# Autumn 2024 ADSP 31009 ON1 Machine Learning & Predictive Analytics Final Project

## 1. Problem Definition (5 points): Clearly articulate the real-world problem the project addresses and define a measurable objective.

### The real-world problem that I am trying to resolve is creating a machine learning model that can be used to create a multi-class classification of the various thyroid issues that people are facing in the world. 

### A Measurable Objective that is defined for this particular project is to be able to apply the knowledge that was gained throughout the Machine Learning & Predictive Analytics to a particular real world problem. Additional objectives includes the following
1. having a better understanding of the data and domain of where the dataset originate from
2. more hands on experience in the realm of Machine Learning Engineering (MLE) to create models that can solve real world problem
3. understand the ML Workflow to create value added benefits for companies
4. improve predictive accuracy than existing methods employed in the field 
5. Identify factors that are relevant in identifying thyroid problem in patient
6. Predict the class that each record belong to based on attributes in the dataset
7. encourage further discussion and research on plausible methods employed for the domain

## 2. Assumptions & Hypotheses (5 points): Explicitly state assumptions about the data and chosen model(s), identifying potential limitations.

### Here are the assumptions that have to be made regarding the data:
1. That the data collection process is performed well without any bias. For example, there wasn't explicit omission of people who have thyroid problem, and inclusion of poeple who do not have thyroid problem (although this may be an assumption that does exist in the dataset. Survivorship bias exist in this dataset since presumably particular criteria such as being a patient at a hospital/ran into symptoms of throat problem entail having the entry created in the dataset)
2. The dataset is a fair representation of a population (even though again this may be an assumption that is easily broken since people who don't have thyroid problem wouldn't create an entry in the dataset. This indicate sampling bias)
3. There was not any coding errors while doing the data collection process (for example, no typing errors for the numbers)
4. The potential limitation that is involved in this project is the given amount of time, energy, constraints, and direction that could be used to explore the variables. There could be additional higher dimensional cross column variables that can be explored

### The data comes from a reputable source of UCI Machine Learning Repository. Given the nature of academic honesty and research purposes, I would assume that I do not have to worry as much about if the data is intentionally created with fake data

## 3. Data Exploration (5 points): Conduct in-depth exploratory data analysis, visualizing key relationships and identifying potential quality issues.
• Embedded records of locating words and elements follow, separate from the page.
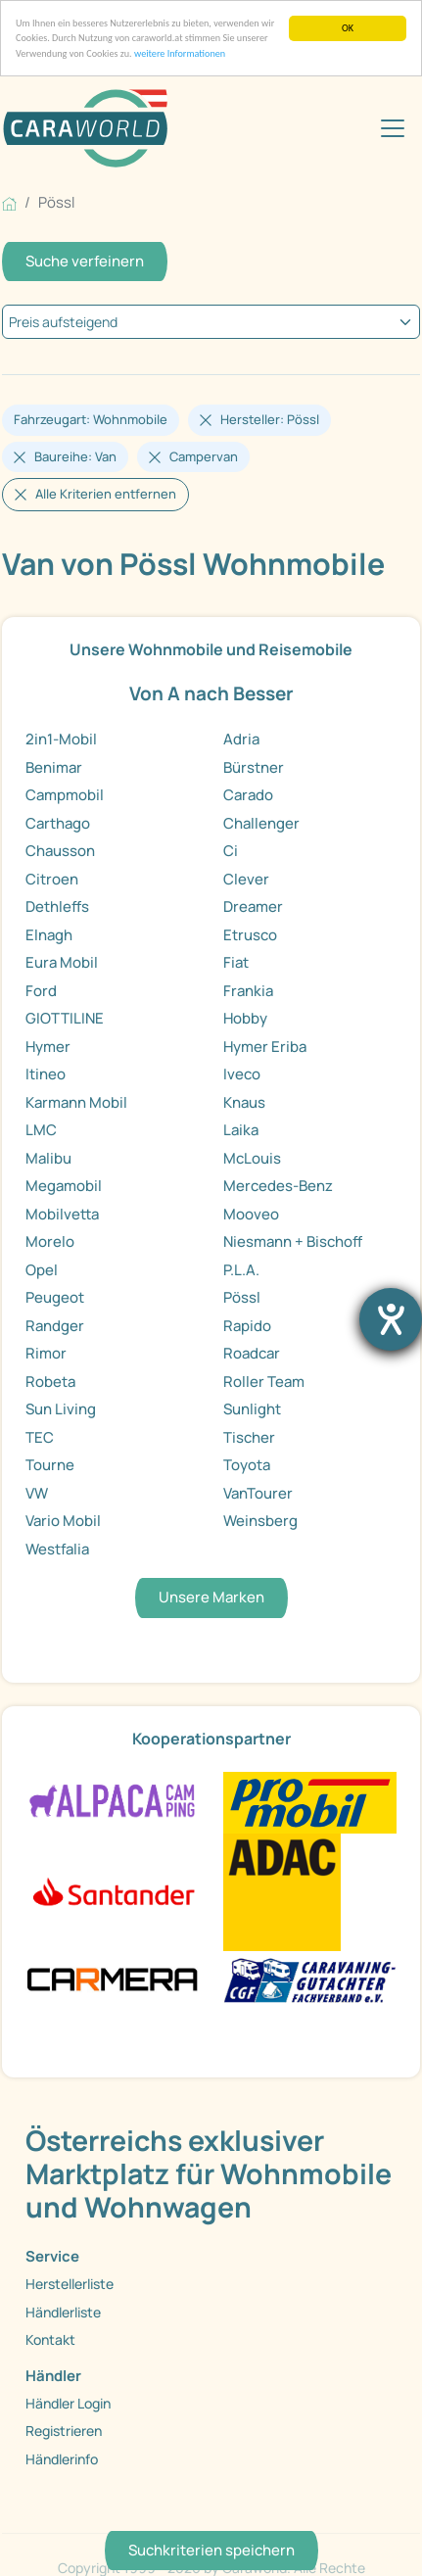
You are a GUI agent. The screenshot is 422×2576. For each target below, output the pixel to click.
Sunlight (252, 1409)
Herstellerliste (69, 2283)
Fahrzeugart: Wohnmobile (90, 419)
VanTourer (258, 1493)
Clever (246, 879)
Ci (230, 850)
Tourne (49, 1465)
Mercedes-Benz (278, 1185)
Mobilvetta (62, 1214)
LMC (41, 1130)
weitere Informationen (179, 53)
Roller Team (264, 1381)
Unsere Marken (211, 1597)
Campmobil (64, 795)
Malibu (48, 1158)
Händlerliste (63, 2312)
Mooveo (251, 1214)
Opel (41, 1270)
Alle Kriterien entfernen (105, 493)
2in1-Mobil (61, 739)
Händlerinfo (61, 2459)
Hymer (47, 1046)
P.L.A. (241, 1270)
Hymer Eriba (264, 1046)
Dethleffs (57, 906)
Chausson (60, 850)
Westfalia (57, 1549)
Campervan (203, 456)
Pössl (241, 1297)
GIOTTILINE (64, 1018)
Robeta (50, 1381)
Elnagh (48, 935)
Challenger (261, 823)
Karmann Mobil (76, 1102)
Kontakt (50, 2339)
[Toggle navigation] (392, 128)
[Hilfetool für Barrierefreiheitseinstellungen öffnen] (390, 1319)
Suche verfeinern (84, 261)
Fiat (236, 962)
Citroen (51, 879)
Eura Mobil (61, 962)
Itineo (45, 1074)
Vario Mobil (63, 1520)
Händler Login (68, 2403)
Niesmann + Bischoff (292, 1241)
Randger (54, 1325)
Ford (41, 990)
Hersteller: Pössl (269, 419)
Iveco (241, 1074)
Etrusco (250, 935)
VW (36, 1493)
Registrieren (63, 2430)
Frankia (248, 990)
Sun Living (60, 1409)
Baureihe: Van (75, 456)
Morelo (49, 1241)
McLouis (252, 1158)
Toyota (246, 1465)
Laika (240, 1130)
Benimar (53, 767)
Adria (241, 739)
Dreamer (253, 906)
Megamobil (63, 1185)
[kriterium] (211, 322)
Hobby (245, 1018)
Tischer (249, 1437)
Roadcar (251, 1353)
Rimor (46, 1353)
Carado (248, 795)
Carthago (57, 823)
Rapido (247, 1325)
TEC (39, 1437)
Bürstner (253, 767)
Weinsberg (260, 1520)
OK (347, 28)
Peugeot (54, 1297)
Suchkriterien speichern (211, 2550)
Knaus (244, 1102)
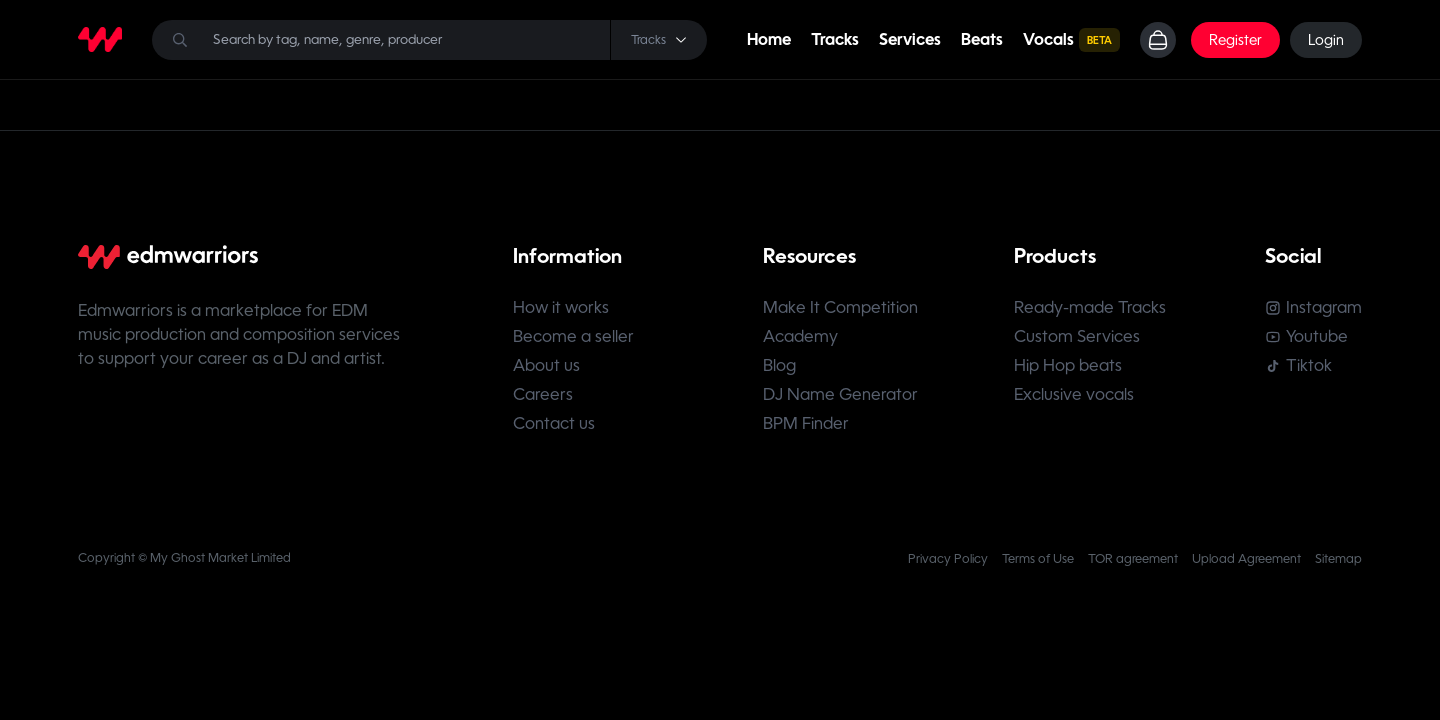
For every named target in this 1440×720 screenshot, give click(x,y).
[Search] (429, 40)
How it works (561, 307)
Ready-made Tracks (1090, 307)
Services (910, 39)
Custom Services (1077, 336)
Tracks (835, 39)
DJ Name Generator (840, 394)
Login (1326, 40)
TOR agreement (1133, 559)
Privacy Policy (948, 559)
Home (769, 39)
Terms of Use (1038, 559)
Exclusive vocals (1074, 394)
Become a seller (573, 336)
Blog (779, 365)
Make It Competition (840, 307)
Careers (543, 394)
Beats (982, 39)
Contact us (554, 423)
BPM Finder (806, 423)
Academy (800, 336)
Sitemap (1338, 559)
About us (546, 365)
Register (1235, 40)
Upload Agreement (1246, 559)
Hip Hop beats (1068, 365)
### Please see associated ThyroidDisease.ipynb for all the exploratory data analysis and visualization performed. Regarding potential quality issues, this dataset is relatively clean without many issues of missing data. However, there are some impossible values that are observed for certain records, which is identified in the analysis. Beside the impossible values which are likely entry errors or intentionally created fake data, there are some data that are missing at random (MAR). This can be identified due to the fact that the measured metric columns have an associated metric_measured column that shows whether or not the recorded person have performed a measurement. If the measurement isn't performed, it make sense that the value for the metric column should be `?` as the value is not obtained.

## 4. Feature Engineering (5 points): Justify feature selection, creation, and any necessary transformations to enhance model input.

For the dataset, I performed the following steps to perform feature engineering and transformation in hopes of enhancing model output
1. Perform kNNImputation regarding the specific metric measures of people based on the {metric_name}_measured having a True/False value
2. One hot encoded category variable such as sex and referral_source
3. Created an additional variable called log_TSH_imputed since TSH_imputed is left skewed
4. Standard scaling features that are in the dataset

## 5. Modeling Approach (5 points): Explain the rationale for model selection and demonstrate techniques to mitigate overfitting/underfitting.

### The modeling approaches that I am trying to use for this project are as following:
1. Support vector classification (SVC) since this problem is a classification problem
    - with different kernels to experiment how the model performs
2. Tree-based classifier algorithms such as following
    - DecisionTreeClassifier
    - RandomForestClassifier
    - AdaBoostClassifier
    - GradientBoostingClassifier
        - Reason why they are chosen are because ease of implementation and explainability, which are essential in the hospital setting as doctors may want to explain what is going on for the patient to consider different treatment options

### The techniques that are employed to mitigate overfitting/underfitting are the following:
1. Perform RandomizedSearchCV to find the optimal parameters for a particular model
2. Perform GridSearchCV to find the optimal paramters for a particular model (this is more time consuming)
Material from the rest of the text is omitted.